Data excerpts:
—————

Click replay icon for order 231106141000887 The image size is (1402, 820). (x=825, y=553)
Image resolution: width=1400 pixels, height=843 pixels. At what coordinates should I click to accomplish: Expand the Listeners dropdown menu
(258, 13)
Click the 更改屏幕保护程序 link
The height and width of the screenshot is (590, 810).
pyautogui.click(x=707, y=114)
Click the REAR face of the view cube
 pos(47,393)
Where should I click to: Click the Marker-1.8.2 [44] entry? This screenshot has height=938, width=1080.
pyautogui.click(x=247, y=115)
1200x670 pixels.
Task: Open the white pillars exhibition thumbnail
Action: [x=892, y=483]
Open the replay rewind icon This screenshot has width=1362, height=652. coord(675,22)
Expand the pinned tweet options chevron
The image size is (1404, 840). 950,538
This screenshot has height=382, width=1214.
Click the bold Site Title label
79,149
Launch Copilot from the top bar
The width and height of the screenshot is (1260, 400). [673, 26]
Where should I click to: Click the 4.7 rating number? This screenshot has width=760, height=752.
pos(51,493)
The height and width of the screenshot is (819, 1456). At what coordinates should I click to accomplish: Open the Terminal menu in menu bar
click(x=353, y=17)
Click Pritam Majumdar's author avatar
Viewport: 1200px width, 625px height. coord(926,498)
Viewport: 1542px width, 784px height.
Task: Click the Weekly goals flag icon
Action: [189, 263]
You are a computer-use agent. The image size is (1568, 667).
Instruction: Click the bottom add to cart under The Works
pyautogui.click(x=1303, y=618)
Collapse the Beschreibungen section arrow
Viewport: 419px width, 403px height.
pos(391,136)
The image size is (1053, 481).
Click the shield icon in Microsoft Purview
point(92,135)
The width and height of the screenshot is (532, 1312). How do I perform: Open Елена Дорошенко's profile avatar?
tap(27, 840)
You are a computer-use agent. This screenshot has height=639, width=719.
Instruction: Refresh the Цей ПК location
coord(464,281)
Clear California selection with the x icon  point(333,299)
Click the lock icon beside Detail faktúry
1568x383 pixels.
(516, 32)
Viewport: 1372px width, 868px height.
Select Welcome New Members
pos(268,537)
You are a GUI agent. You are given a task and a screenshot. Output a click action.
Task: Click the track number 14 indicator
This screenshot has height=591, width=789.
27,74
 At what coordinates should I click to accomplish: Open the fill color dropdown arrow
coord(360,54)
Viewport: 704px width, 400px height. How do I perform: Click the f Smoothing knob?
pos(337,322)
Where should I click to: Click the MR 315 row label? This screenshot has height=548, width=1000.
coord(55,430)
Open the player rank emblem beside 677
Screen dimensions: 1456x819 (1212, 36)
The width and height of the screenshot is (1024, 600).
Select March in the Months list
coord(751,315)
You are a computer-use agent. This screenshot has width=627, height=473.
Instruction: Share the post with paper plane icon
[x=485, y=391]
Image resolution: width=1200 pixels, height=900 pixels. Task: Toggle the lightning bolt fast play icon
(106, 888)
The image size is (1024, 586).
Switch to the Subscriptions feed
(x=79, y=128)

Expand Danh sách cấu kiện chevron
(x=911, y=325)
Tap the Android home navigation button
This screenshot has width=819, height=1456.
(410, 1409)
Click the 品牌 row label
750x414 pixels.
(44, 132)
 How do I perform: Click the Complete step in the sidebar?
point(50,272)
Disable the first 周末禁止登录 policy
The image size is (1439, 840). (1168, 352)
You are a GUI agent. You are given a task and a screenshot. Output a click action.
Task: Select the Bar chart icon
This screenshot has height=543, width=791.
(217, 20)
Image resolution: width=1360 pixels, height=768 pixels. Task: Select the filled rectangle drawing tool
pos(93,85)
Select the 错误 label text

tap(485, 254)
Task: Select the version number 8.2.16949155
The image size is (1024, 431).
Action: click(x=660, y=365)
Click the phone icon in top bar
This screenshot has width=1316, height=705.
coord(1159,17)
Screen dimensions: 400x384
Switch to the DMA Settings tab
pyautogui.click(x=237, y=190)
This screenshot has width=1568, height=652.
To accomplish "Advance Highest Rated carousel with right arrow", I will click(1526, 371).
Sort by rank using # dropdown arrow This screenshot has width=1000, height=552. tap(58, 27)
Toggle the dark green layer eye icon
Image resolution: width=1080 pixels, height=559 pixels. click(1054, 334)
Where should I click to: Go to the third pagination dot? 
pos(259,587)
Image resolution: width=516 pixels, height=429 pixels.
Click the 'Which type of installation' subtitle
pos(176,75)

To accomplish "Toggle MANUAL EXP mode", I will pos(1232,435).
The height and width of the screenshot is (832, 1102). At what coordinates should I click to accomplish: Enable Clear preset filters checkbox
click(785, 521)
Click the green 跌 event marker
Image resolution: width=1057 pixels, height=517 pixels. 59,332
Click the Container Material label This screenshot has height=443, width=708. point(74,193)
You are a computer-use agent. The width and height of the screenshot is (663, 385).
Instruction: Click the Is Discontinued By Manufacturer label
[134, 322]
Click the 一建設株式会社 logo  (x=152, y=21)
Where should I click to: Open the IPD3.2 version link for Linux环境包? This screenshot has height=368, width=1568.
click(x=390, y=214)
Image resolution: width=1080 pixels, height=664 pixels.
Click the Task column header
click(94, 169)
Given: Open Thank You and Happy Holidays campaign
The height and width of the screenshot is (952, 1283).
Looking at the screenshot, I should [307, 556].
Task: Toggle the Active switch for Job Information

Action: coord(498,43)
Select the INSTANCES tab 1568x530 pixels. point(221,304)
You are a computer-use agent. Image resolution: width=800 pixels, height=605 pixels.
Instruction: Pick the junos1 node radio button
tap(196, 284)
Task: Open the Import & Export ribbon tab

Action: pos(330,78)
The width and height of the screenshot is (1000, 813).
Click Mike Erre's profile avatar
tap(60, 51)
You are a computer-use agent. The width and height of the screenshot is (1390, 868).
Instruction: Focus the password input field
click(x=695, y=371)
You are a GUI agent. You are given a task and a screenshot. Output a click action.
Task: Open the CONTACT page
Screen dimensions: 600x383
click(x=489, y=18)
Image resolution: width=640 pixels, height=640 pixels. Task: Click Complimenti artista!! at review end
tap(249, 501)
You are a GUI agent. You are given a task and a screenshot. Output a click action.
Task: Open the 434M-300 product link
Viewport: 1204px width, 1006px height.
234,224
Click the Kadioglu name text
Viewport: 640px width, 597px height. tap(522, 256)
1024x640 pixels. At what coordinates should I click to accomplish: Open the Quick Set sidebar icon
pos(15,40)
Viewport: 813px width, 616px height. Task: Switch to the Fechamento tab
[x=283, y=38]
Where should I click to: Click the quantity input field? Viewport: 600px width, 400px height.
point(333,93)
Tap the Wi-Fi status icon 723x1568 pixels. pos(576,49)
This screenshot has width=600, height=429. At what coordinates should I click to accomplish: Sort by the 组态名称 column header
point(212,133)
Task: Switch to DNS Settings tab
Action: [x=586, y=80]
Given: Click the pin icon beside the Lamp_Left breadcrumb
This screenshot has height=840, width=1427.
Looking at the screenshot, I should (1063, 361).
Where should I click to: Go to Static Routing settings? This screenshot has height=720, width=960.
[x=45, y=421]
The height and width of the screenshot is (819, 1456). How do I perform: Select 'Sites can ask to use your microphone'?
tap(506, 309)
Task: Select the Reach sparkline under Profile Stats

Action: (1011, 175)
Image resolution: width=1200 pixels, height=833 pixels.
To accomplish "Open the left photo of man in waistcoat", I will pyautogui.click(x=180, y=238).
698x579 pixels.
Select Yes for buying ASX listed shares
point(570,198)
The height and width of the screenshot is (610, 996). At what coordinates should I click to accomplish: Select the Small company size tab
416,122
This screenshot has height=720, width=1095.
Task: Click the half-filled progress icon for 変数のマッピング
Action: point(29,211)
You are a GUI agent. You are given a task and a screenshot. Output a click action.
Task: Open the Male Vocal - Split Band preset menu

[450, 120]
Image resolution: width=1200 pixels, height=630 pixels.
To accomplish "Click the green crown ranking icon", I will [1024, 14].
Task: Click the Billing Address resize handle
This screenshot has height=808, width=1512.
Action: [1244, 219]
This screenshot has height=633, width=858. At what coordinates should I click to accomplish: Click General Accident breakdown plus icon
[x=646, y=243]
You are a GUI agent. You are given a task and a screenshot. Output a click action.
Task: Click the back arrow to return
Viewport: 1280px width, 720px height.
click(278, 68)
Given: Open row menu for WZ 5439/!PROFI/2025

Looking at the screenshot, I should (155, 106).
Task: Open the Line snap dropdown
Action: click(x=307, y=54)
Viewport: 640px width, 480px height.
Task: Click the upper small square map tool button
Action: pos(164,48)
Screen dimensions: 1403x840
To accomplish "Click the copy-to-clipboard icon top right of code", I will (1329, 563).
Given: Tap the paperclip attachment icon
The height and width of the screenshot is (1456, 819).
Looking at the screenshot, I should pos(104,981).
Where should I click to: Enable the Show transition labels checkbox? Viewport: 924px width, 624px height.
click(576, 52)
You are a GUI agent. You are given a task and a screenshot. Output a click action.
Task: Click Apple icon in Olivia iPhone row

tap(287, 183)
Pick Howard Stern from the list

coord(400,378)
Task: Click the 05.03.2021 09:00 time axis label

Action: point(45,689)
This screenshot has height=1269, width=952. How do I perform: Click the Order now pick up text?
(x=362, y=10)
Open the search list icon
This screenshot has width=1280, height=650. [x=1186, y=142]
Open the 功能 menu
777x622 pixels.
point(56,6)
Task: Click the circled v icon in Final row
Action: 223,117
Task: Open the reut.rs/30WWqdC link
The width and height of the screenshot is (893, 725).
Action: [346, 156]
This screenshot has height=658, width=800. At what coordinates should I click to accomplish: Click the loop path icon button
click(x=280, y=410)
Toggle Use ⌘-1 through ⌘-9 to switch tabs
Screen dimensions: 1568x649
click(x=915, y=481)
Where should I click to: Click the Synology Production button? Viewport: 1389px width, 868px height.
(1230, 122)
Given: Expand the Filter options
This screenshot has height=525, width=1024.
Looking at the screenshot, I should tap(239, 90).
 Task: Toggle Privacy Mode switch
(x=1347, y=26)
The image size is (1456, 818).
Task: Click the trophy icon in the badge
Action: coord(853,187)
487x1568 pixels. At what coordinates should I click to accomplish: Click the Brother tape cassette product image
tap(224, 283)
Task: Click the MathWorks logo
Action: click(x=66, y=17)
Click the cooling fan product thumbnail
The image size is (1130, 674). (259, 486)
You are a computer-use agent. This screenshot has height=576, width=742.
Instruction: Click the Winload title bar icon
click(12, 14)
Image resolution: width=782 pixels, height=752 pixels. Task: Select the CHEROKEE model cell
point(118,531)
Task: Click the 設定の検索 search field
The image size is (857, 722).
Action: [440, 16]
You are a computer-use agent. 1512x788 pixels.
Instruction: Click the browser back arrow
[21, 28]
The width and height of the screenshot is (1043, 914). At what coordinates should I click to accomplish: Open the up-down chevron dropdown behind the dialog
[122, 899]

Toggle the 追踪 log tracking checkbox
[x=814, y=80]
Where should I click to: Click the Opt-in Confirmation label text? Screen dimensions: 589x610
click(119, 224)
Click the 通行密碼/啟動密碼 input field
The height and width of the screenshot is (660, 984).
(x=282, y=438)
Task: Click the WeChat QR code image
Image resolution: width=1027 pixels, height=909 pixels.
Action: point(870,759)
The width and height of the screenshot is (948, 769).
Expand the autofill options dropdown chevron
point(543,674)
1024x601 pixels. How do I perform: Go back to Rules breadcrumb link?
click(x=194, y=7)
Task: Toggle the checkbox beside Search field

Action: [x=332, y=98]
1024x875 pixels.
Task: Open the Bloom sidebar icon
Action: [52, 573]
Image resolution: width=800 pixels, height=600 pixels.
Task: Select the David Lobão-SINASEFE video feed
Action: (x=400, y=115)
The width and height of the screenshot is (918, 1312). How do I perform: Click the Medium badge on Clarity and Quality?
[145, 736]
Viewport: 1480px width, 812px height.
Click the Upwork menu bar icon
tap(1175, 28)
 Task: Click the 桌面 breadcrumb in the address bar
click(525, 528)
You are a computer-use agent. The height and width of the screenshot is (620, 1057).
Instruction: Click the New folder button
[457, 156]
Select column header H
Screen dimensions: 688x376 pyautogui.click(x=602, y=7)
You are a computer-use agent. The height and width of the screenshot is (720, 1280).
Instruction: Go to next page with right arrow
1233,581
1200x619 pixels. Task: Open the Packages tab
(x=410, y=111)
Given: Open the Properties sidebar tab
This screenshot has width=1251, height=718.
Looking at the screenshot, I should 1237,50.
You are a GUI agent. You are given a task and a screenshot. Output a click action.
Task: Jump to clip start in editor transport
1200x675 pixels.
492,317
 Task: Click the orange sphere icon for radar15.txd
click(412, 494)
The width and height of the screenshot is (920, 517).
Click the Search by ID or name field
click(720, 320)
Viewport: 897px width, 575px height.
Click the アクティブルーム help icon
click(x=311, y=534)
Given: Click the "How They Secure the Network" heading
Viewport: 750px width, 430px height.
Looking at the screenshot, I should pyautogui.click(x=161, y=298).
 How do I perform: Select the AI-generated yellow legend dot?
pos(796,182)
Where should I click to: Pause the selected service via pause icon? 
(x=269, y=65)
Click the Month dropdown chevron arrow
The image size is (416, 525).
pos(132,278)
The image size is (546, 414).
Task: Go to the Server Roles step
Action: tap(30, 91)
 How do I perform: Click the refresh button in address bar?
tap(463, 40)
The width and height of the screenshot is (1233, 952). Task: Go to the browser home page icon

—————

◆ Prompt
Pick out each line above that includes "replay" and show it.

◆ Written response
Click replay icon for order 231106141000887 The image size is (1402, 820). (x=825, y=553)
Open the replay rewind icon This screenshot has width=1362, height=652. coord(675,22)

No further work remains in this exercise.